Mais de 200 pessoas foram mortas na sexta-feira eno sábado durante novos confrontos tribais na fronteira entre dois estados do Sudão do Sul, disse à AFP o governador de um desses estados nesta segunda-feira. "O número de mortos é de 223 e 150 pessoas ficaram feridas", declarou Kuol Manyang, governador de Jonglei (nordeste do país), onde membros da etnia murle começaram a atacar os membros da comunidade lou nuer na cidade e no entorno de Romyieri, fronteira entre Jonglei e o estado vizinho do Alto Nilo.
"Acreditamos que cerca de 300 mulheres e crianças tenham sido sequestradas" e 100 mil cabeças de gado foram roubadas durante o ataque, na sexta-feira e no sábado, acrescentou Manyang, informando que a ação começou às 04h00 (22h00 de Brasília) de sexta-feira.
O número de vítimas não pôde ser confirmado por fontes independentes. A região atacada é isolada, sem estradas ou rede de telefonia móvel.

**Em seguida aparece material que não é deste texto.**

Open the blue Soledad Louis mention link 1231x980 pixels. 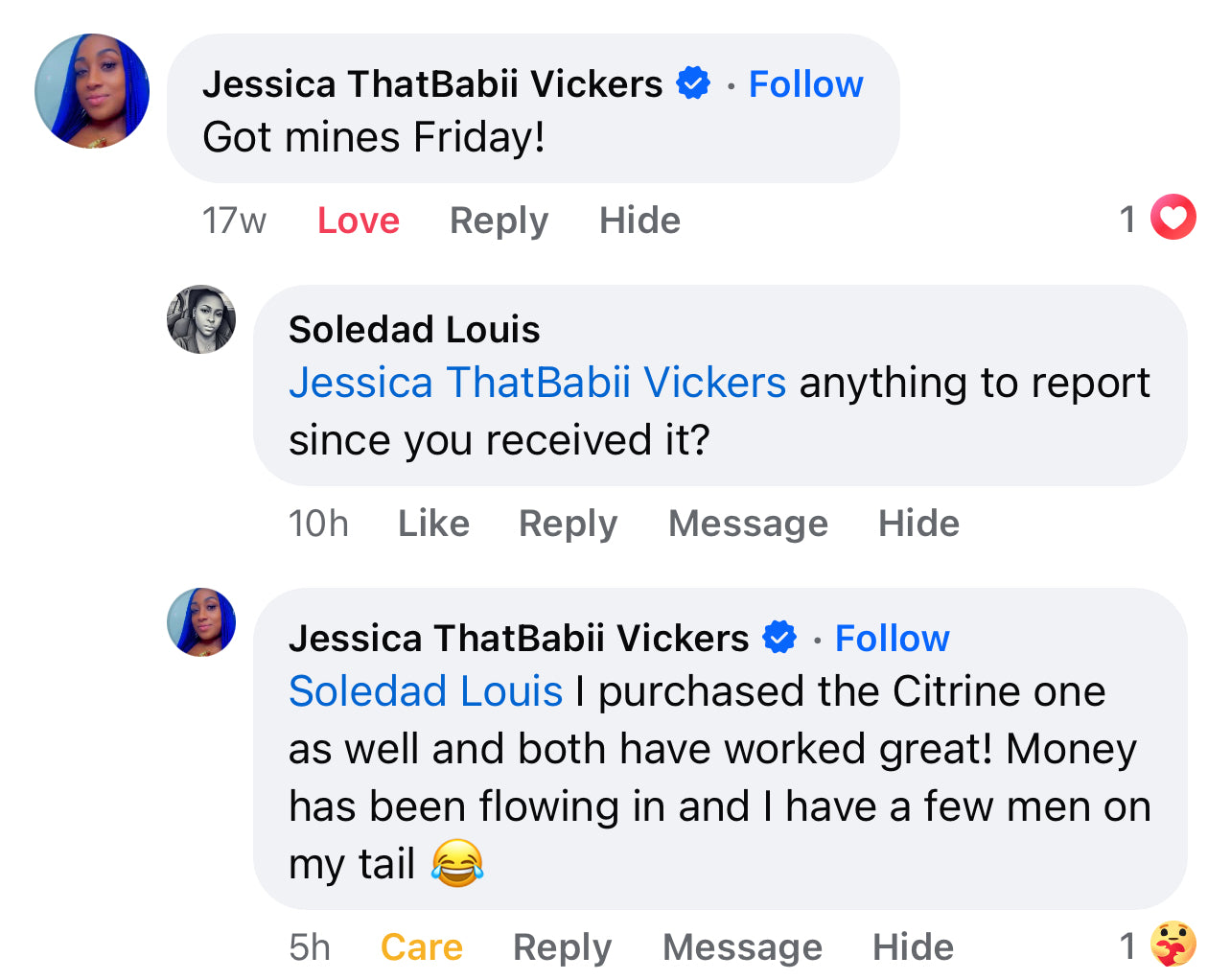pyautogui.click(x=426, y=691)
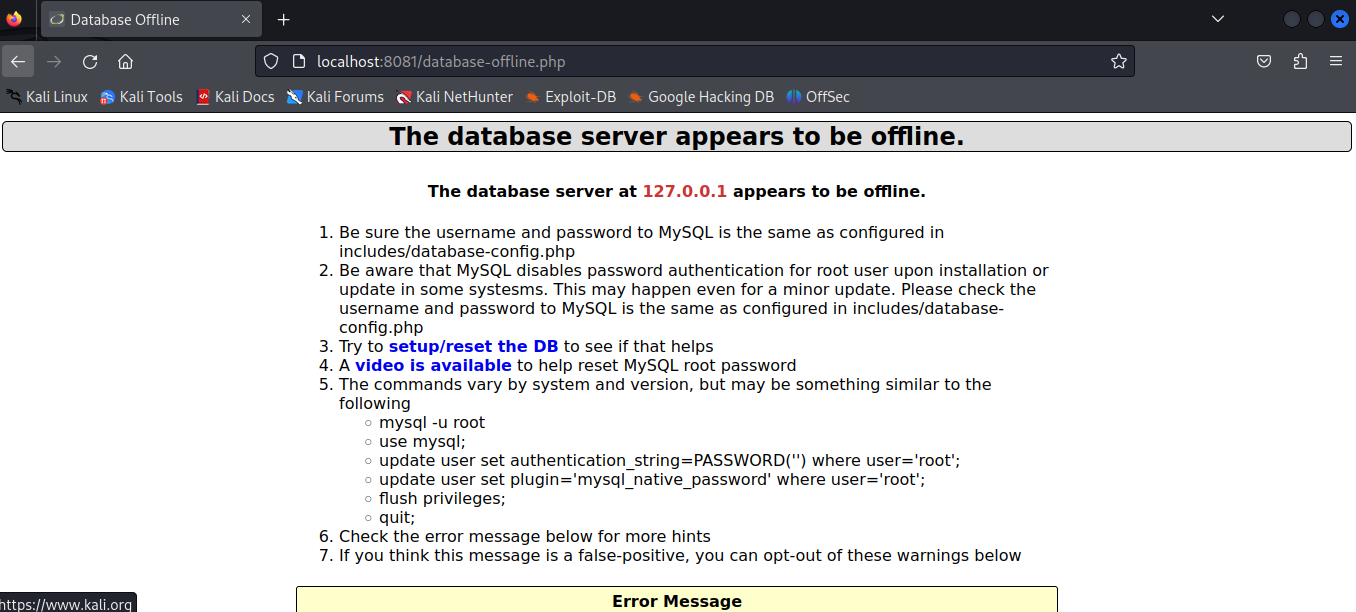Go to the Firefox home page
This screenshot has height=612, width=1356.
[125, 61]
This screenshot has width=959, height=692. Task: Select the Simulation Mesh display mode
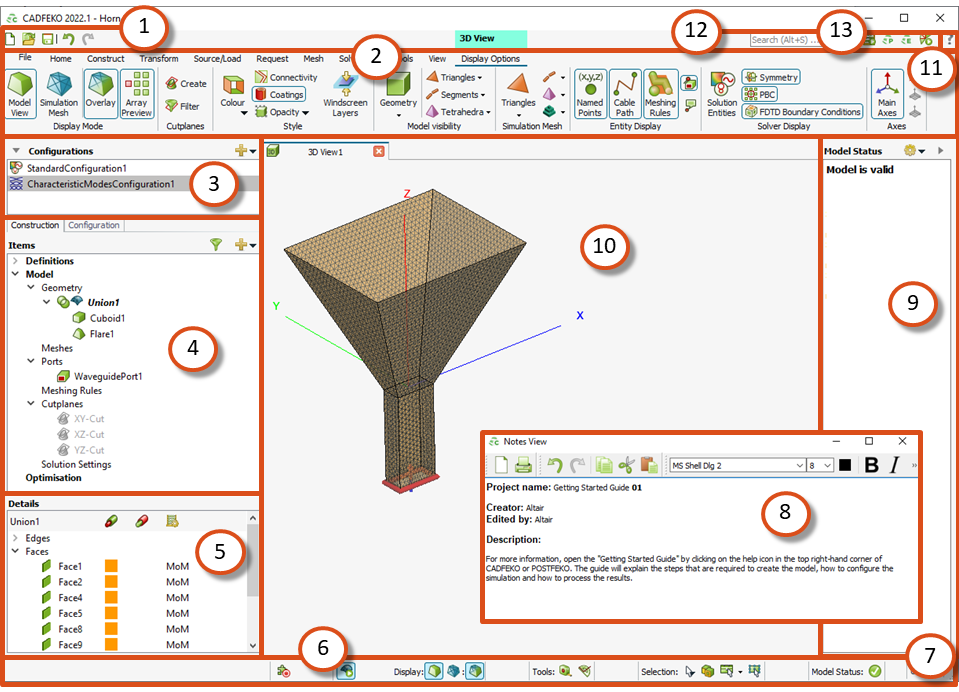(59, 95)
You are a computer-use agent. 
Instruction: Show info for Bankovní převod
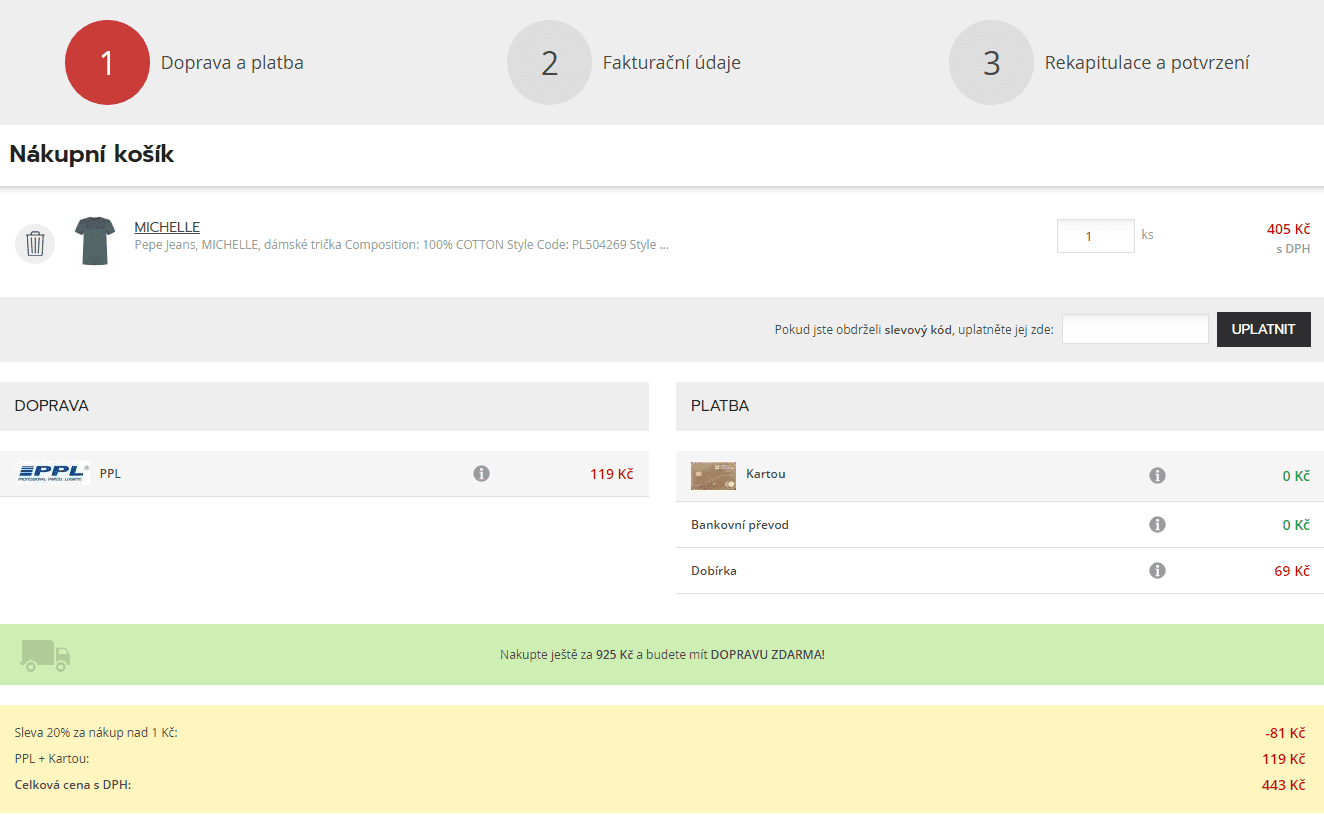1157,525
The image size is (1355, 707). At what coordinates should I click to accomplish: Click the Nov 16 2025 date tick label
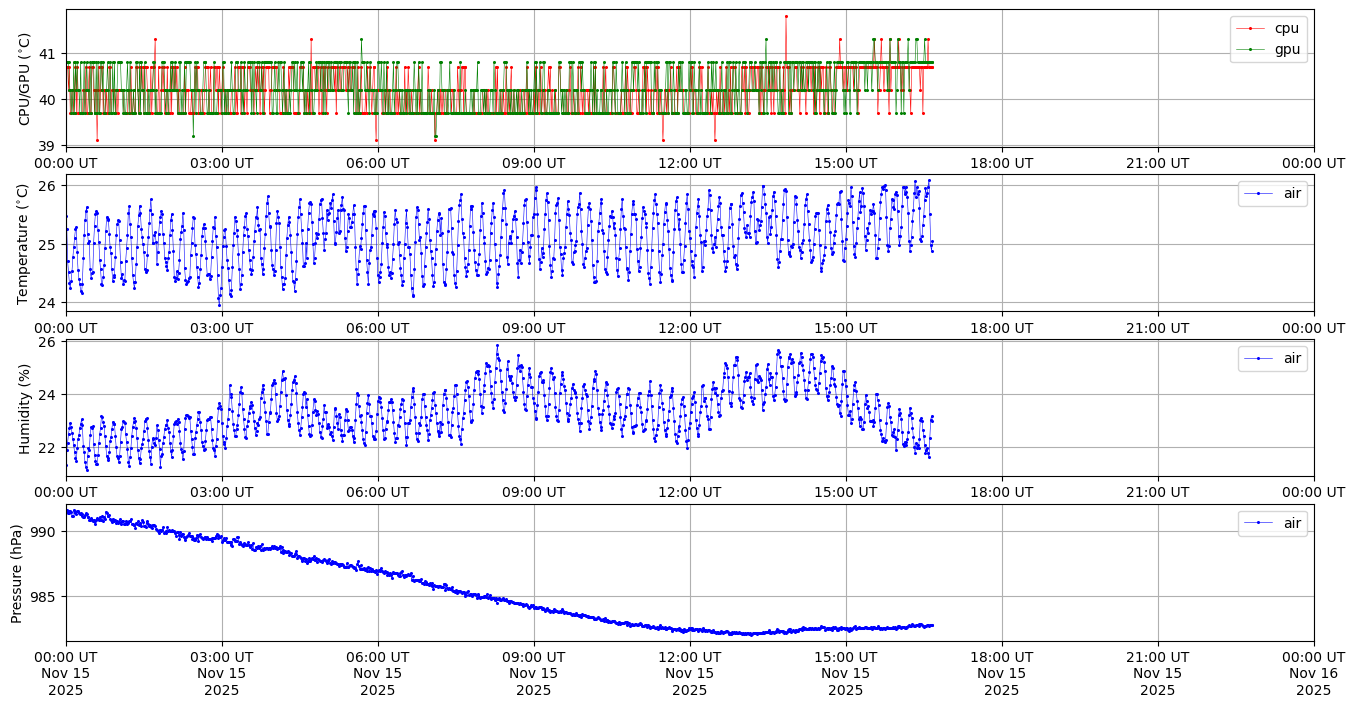tap(1313, 673)
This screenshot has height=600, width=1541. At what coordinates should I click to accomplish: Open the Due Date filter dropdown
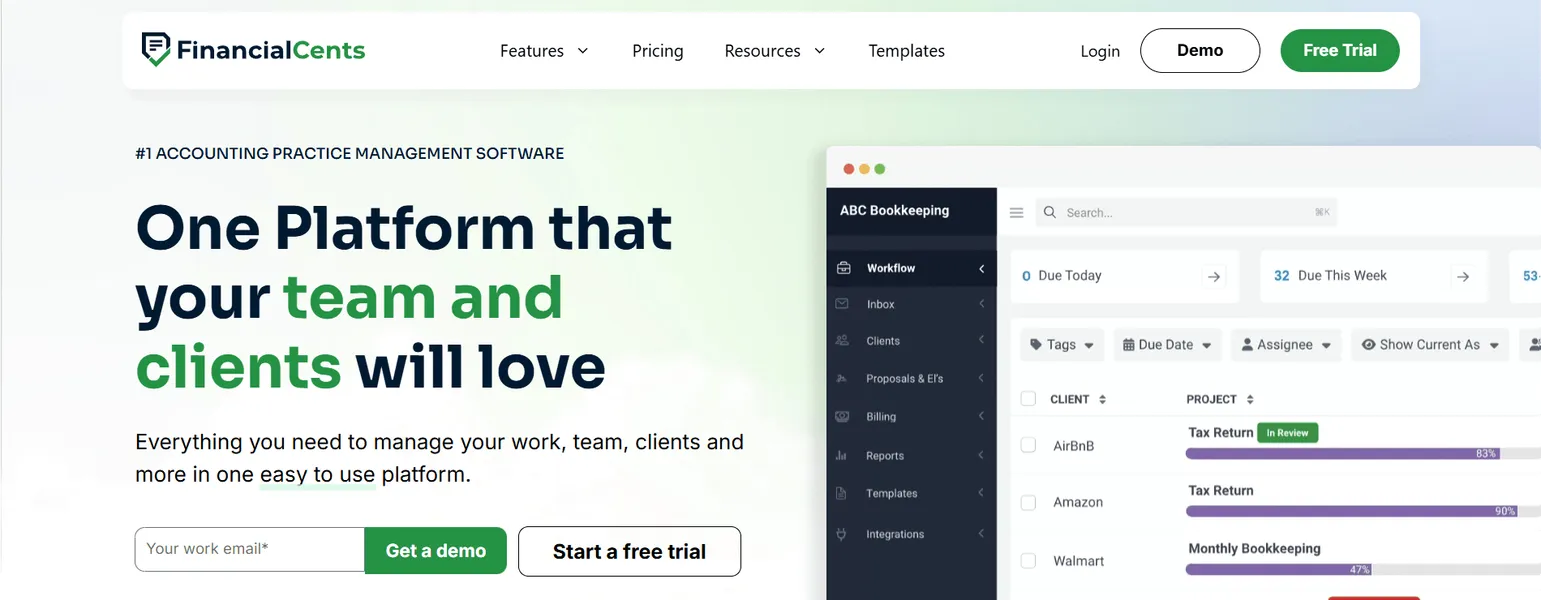click(x=1167, y=344)
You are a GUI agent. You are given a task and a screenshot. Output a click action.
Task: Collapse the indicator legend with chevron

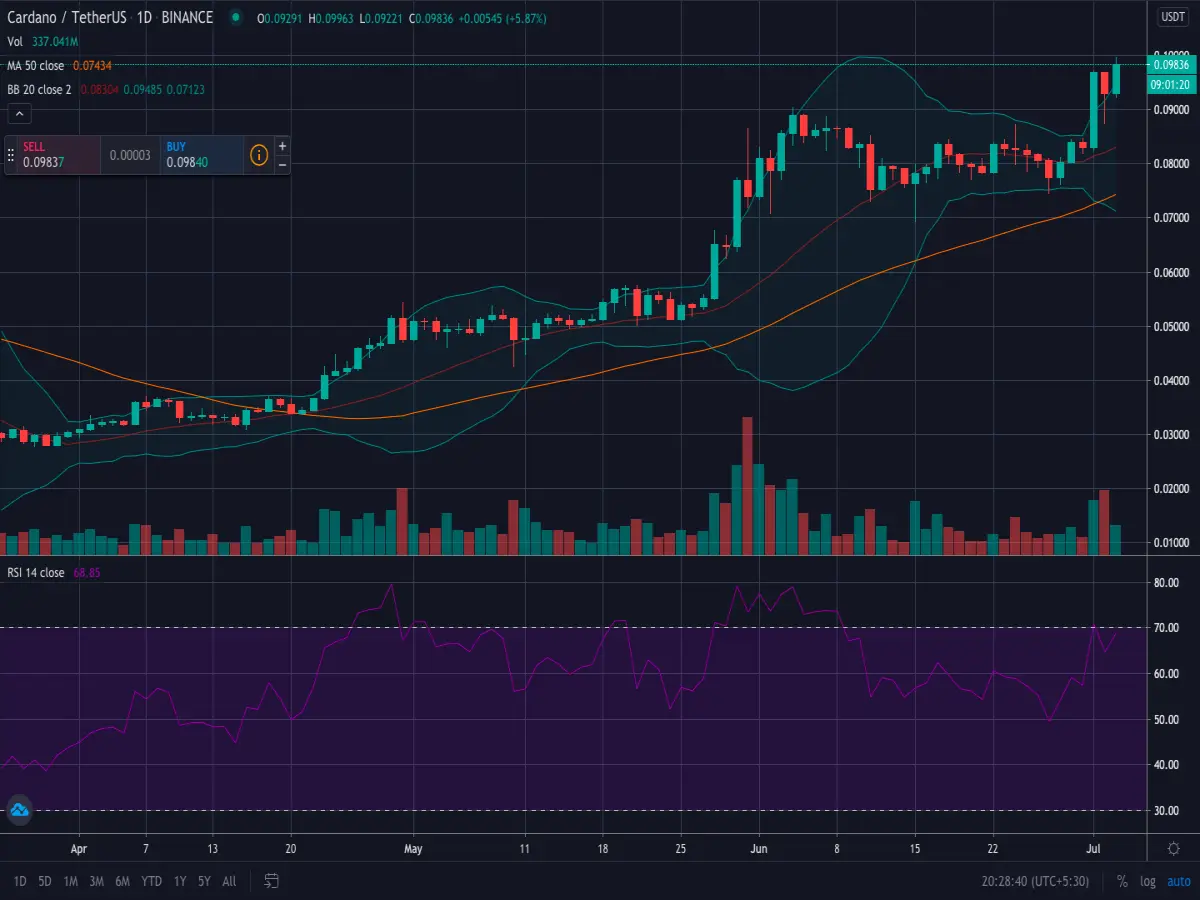coord(18,114)
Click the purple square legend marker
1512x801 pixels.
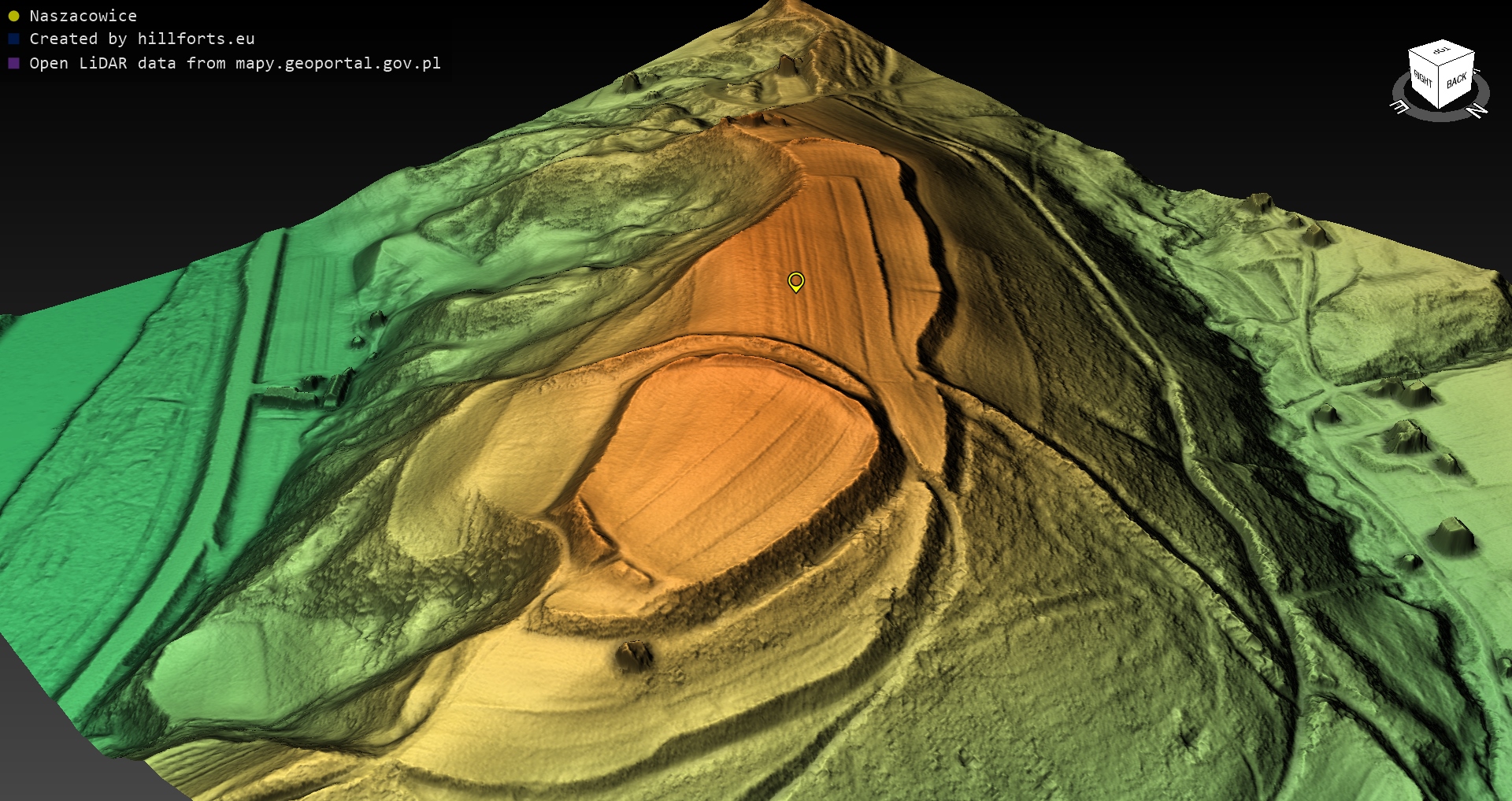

A ONG International Medical Corps (IMC), que atua em Akobo, uma localidade de Jonglei, situada a cinco horas de barco da região atacada, informou em um comunicado ter prestado atendimento a 63 pessoas, entre elas 60 "feridos a tiros, e outros com fraturas e ferimentos leves". "Uma pessoa morreu durante a transferência para o hospital", acrescentou a ONG, indicando que uma de suas equipes foi ao local para retirar os feridos e "viu cadáveres de pessoas mortas durante os combates".
Estes ataques parecem ser represálias a uma série de ações violentas anteriores realizadas na mesma região em janeiro por uma milícia nuer de cerca de 8 mil jovens, reforçado por membros da etnia Dinka contra vilarejos murle.
Uma autoridade local indicou na ocasião a morte de 3 mil pessoas. A ONU estimou, por sua vez, "dezenas, talvez centenas" de mortes, sem poder fornecer um número mais preciso.